» WHAT IS NEEDED
Each line below should be written out again without any change.

Pixel coordinate grounding data
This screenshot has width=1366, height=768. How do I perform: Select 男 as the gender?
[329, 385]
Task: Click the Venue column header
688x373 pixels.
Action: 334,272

» RESULT OF THE TASK
This screenshot has width=1366, height=768. How do I perform: Select 男 as the gender?
[329, 385]
Task: Click the Venue column header
688x373 pixels.
Action: 334,272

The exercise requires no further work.